Zend Devleti yada Zend Hanedanı (Kürtçe: Dewleta Zend, Xanedana Zend, دەولەتی زەند, زەندییەکان; Farsça: سلسله زندیه Silsilah-i Zandīyah; İngilizce: Zand dynasty), 1750-1794 yılları arasında Kürdistan, İran, Kafkasya, Azerbaycan dolaylarında hüküm sürmüş Kürt devletidir. Lek Kürtlerin lideri olan Zend aşiretinin başkanı Kerim Han Zend tarafından kurulmuştur.
Zend Devleti yani Zendler, 21 Mart 1750 yılında, Newroz günü ilan edilen Kürt devletidir. Devletin kurucusu Kerim Han Zend şöyle der: "Bana kral, sultan, bey, şah… demeyin. Aramızda fark yok, hepimiz insanız eşitiz, ben sadece temsilcinizim, vekilinizim. Bana sadece Vekil diyebilirsiniz!"
Kürt Zend Devleti gerçekten adalet ve ortak yaşamın merkezidir. Kadınlar da erkekler gibi askerlik yapar böylece kendini savunma yeteneğini kazanır. Bu videonun sonunda tarihi anlamını açıkladığım sembollere çok dikkat edin, sembollerde Kürtlerin binlerce yıllık derinliğini göreceksiniz!

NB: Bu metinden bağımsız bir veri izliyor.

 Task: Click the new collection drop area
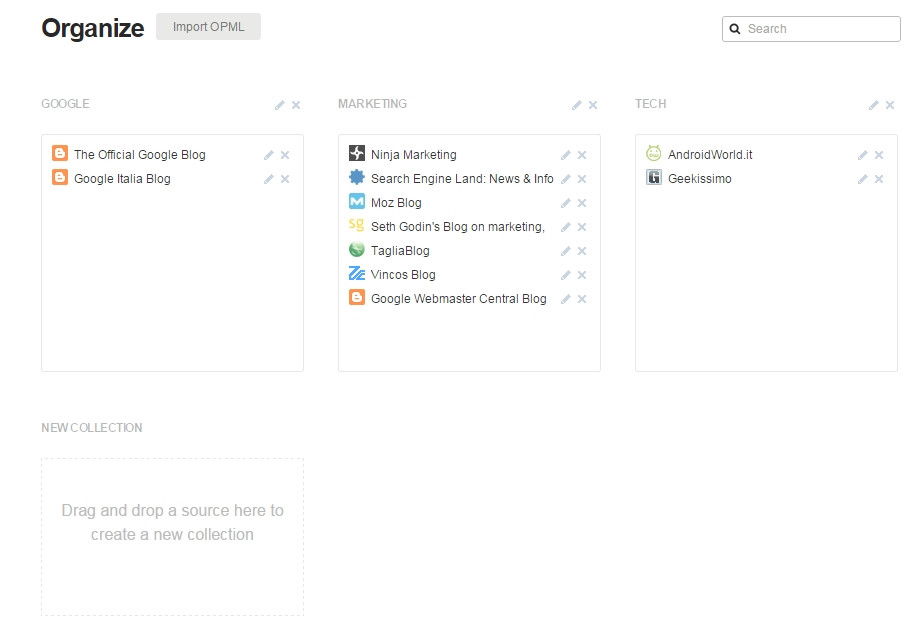(x=172, y=537)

Safevi Devleti bazı Kürt aşiretlerini Horasan'a sürgün eder. Kürtlerin evlatları Kerim Han liderliğinde geri dönerek Safevi Yönetimine el koyar.
Bu şekilde Kürt Zend Devleti, 1750'de Newroz bayramında ilan edilir. Osmanlı İmparatorluğu ve Britanya yani İngiltere bu Kürt devletini hemen tanır. Başta Zend ile Osmanlı Devletleri'nin ilişkileri iyidir.

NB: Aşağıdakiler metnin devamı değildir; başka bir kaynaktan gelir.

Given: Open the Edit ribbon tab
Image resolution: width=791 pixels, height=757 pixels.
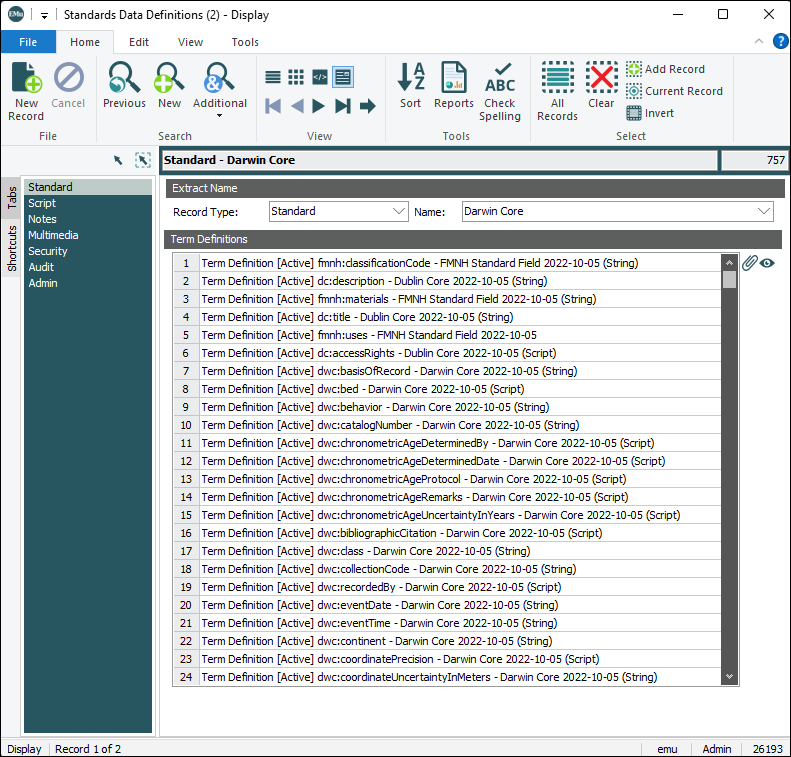Looking at the screenshot, I should click(x=139, y=42).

Ancak Osmanlılar Kürt Baban Devleti'ne haksız yere saldırınca Kürt Zend Devleti de Baban Kürtlerini destekler. Bu şekilde Osmanlı ile Zend Devleti'nin arası bozulur.
Kürt Zend Devleti'nin sınırları günümüz Gürcistan, Ermenistan, Azerbaycan, Kürdistan'ın doğusu ve İran'ı kapsar. Başkent ise Şiraz'dır.

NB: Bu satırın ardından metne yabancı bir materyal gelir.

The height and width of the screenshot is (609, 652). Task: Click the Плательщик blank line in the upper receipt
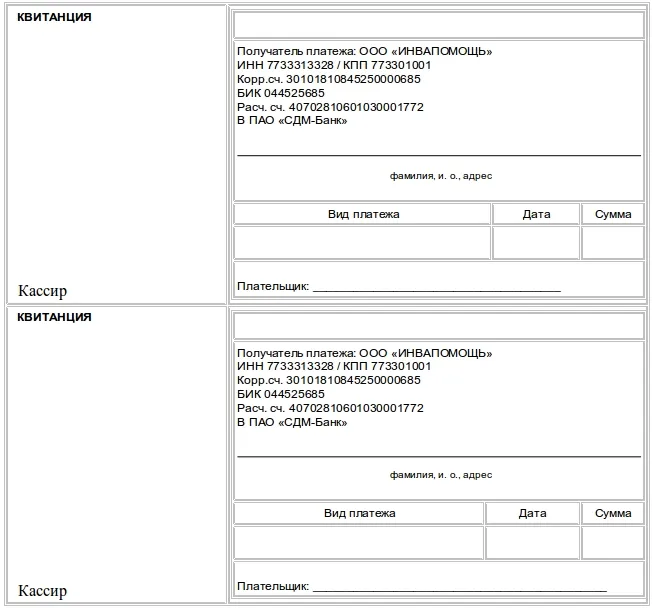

Kristin Nibur, Alman matematikçi, haritacı ve kaşiftir. Danimarka adına yıllarca Zend Devleti'nde görev yapar, gördüklerini kaydeder.
Zend Devleti sistemi adalet, özgürlük, eşitlik ve ortak yaşam temelindeydi. Devletin kurucusu Kürt lider Kerim Han Zend halka yaptığı çağrıda şöyle der:
"Bana kral, sultan, bey, şah… demeyin. Aramızda fark yok, hepimiz insanız eşitiz, ben sadece temsilcinizim, vekilinizim. Bana sadece Vekil diyebilirsiniz!"
Kadın ordusu kurulur böylece kadınlar da kendi öz savunma gücüne sahip olur. Özellikle Afganlar Kürt Devlet sistemini alaya almak için, "Kadınların etekleri arkasında saklanıyorsunuz" der. Ancak mesele bu değil.
Dünya savaş tarihinde en büyük zulümler hep kadınlara yapılmadı mı? Bu yüzden herkesten önce kadınlar kendini zulüm, baskı ve şiddetten koruyabilmeli ve savunma yeteneğine sahip olmalı!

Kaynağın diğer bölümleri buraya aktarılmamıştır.